What's in a name?

There's a lot in a name.  Part of the frustration is feeling like a science experiment.  Each kid seems to come up with new problems all the time and their list of diseases is growing.  It's hard for me to wrap my mind around the fact that they have so many problems that seem to get treated individually.  How does one person have 4-5 different diseases?  There has to be one name that sums up everything.  It's not often that people understand this. 
     Yesterday, I expressed some of my anxiety over that and our doctor actually agreed that not having a name is very difficult and not just for us.  Without a confirmed name for this disease, she can only guess at the right treatment.  We have already experienced firsthand what happens when they treat the kids under the assumption that they are 'normal' kids with a few strange problems. 

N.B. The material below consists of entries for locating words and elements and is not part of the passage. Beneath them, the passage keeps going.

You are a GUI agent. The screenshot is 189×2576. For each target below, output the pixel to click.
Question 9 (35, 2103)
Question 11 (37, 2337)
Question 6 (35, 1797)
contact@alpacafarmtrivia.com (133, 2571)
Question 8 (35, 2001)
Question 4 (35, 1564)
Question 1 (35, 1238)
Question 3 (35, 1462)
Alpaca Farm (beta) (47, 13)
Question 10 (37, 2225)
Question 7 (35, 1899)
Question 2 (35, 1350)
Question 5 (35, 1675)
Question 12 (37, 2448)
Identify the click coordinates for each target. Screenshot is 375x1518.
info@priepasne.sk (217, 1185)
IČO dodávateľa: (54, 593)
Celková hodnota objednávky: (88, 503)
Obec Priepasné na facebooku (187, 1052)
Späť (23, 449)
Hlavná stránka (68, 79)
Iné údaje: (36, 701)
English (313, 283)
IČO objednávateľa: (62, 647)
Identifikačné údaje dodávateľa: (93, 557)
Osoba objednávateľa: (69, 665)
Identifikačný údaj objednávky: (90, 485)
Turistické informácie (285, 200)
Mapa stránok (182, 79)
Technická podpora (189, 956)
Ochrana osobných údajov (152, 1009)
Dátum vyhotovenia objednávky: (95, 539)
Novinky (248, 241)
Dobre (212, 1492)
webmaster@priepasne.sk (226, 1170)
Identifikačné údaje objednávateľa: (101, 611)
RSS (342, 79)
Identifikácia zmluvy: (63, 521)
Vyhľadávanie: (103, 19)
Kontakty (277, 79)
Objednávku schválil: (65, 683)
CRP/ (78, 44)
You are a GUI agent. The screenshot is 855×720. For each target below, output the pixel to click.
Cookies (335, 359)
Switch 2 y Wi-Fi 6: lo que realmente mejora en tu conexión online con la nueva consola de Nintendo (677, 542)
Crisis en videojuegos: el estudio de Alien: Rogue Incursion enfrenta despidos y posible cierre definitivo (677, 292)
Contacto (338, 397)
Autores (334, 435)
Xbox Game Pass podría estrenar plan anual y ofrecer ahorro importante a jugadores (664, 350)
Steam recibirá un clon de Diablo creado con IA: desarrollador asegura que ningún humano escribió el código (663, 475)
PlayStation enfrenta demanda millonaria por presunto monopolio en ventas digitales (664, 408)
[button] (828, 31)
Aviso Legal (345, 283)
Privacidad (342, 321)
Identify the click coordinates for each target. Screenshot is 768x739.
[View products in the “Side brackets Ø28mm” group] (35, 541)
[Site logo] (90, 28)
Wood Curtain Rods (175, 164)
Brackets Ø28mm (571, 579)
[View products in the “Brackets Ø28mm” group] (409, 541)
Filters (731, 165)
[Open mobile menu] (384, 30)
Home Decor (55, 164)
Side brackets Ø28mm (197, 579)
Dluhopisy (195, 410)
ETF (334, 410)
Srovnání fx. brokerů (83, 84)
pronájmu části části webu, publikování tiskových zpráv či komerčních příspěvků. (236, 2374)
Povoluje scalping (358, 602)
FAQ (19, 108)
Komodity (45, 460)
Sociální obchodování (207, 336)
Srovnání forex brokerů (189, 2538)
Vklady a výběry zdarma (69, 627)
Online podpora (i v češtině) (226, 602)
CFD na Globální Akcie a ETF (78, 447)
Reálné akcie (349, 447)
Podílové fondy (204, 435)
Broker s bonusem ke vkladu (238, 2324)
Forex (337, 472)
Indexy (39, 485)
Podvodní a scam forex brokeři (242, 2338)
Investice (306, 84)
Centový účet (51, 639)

     In 2007, Shelbie had this same problem with her platelets.  After many failed treatments, they turned to their last resort, VinCristine, a chemotherapy drug. In most ITP patients, Vin Cristine would work wonderfully and with very few side effects.  For Shelbie, she was so sick.  Sick to the extremes and her hair fell out, something they promised her would not happen.  As it turns out, we recently learned, on one of our Seattle trips that SDS kids who get VinCristine will have extreme side effects and it can actually harm their marrow and cause irreversible damage. 
     It's important that those kinds of mistakes don't happen again!  I guess that's why Dr. S had a bit of worry in her own voice and I sense she really is in a hurry to call this disease by it's appropriate name.  There is some discrepancy about how long Shelbie should stay on IVIG.  Our local Oncologist wants to end those treatments in April and begin a new drug.  Our Hematologist in Seattle is very much against the new drug because it is known to cause scar tissue to build up in the marrow.  Scar tissue in the marrow makes a transplant very difficult and risky.  I am confident that the two doctors will come to some common ground but when you start weighing out the risks that come without knowing the exact name of this disease and the process by which it destroys the body it is really scary. 
     Before Dr. S and I finished our conversation yesterday, I asked her what I should call the disease my kids have.  I just need something to hang my hat on .  She said, "They definitely have Bone Marrow Failure Syndrome, and I am comfortable calling Sam 'Clinically SDS' and Shelbie and Spencer are definitely in the arena of SDS.  For now, I am treating them as I do all my SDS patients and refer to them as SDS kids, this is what fits them the best."  I guess for now, that will have to do for me too.